The Covid-19 pandemic has uprooted virtually all aspects of life as we knew it–in an economic, political, and social sense. As people and businesses struggle to navigate this trying time, it can oftentimes be useful to reflect and establish some semblance of normalcy to mirror life before the pandemic. For instance, how should firms approach their valuation methods, all things considered? Although it is impossible to come up with a plan that works for every merger and acquisition taking place now, evaluating several different options can take some burdens away and allow for the formation of a clear cut path.
Typically, valuation deals only take into account events that occurred prior to the making of the deal. The pandemic was announced in early 2020, so valuation deals made before December 31st, 2019 are, strictly speaking, immune to the consequences of Covid-19. A gray area arises for deals made in early 2020, when there was still limited information available about the extent of the effects of the virus and what would ensue. Ultimately, however, it is up to both parties to decide whether their valuation methods will include considerations for Covid’s trajectory path.

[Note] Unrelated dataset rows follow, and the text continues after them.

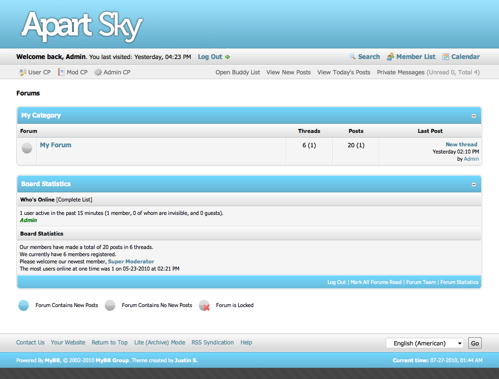Screen dimensions: 499x379
Task: Collapse the My Category section
Action: (474, 116)
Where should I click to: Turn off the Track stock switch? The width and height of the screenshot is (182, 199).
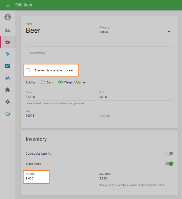click(169, 164)
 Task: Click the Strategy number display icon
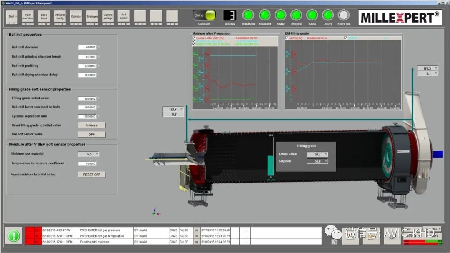[x=230, y=15]
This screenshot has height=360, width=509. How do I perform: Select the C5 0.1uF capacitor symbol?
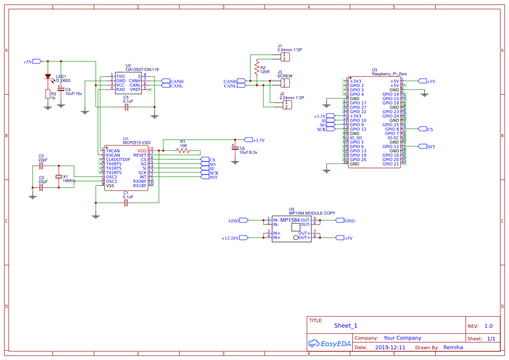pos(126,107)
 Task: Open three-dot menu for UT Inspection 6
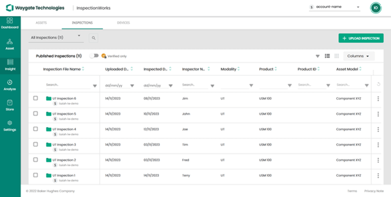(x=378, y=99)
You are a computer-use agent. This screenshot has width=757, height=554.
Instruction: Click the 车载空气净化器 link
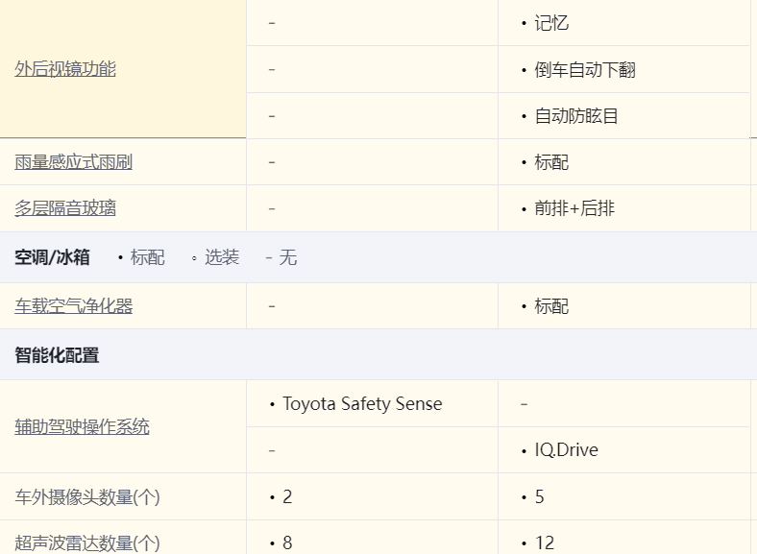pos(73,306)
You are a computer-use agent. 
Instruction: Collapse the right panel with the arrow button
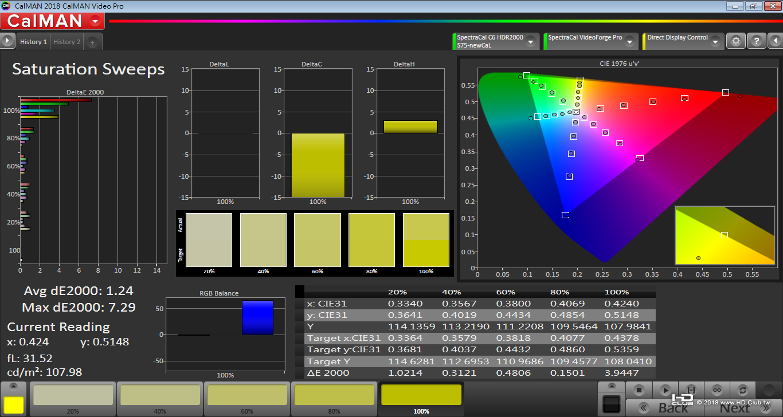[775, 41]
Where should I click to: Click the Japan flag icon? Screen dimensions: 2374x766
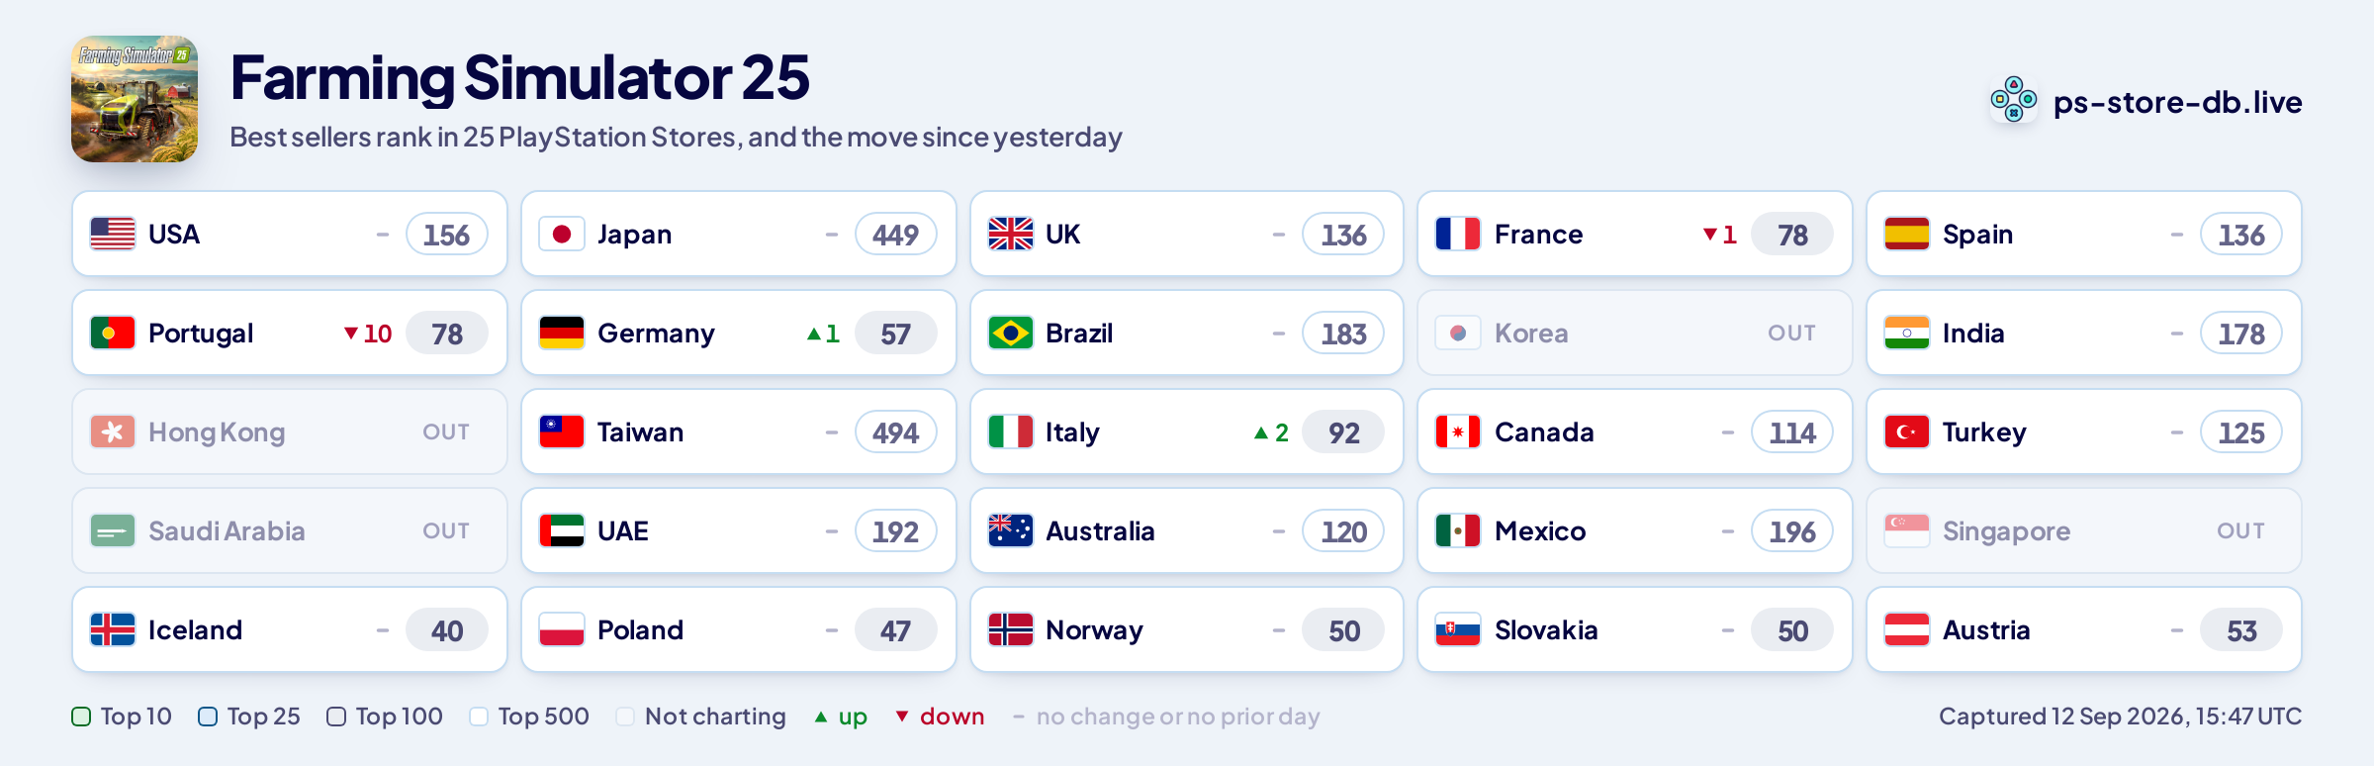pos(562,234)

There are several valuation methods to consider, each with their own advantages and disadvantages, particularly in this time. For example, a Discounted Cash Flow may be the most appropriate valuation method, all things considered. This type of method involves making a decision on the value of the company today, based on future projections of income and growth, typically over a set period of time. With the disruptions that Covid-19 has created, the DCF method will allow for the valuator to account for each year individually as things slowly return back to “normal”. Other methods, such as those that look to the prices in the market in an attempt to make a sensible valuation, need to take into account the vastly different market brought on by the pandemic.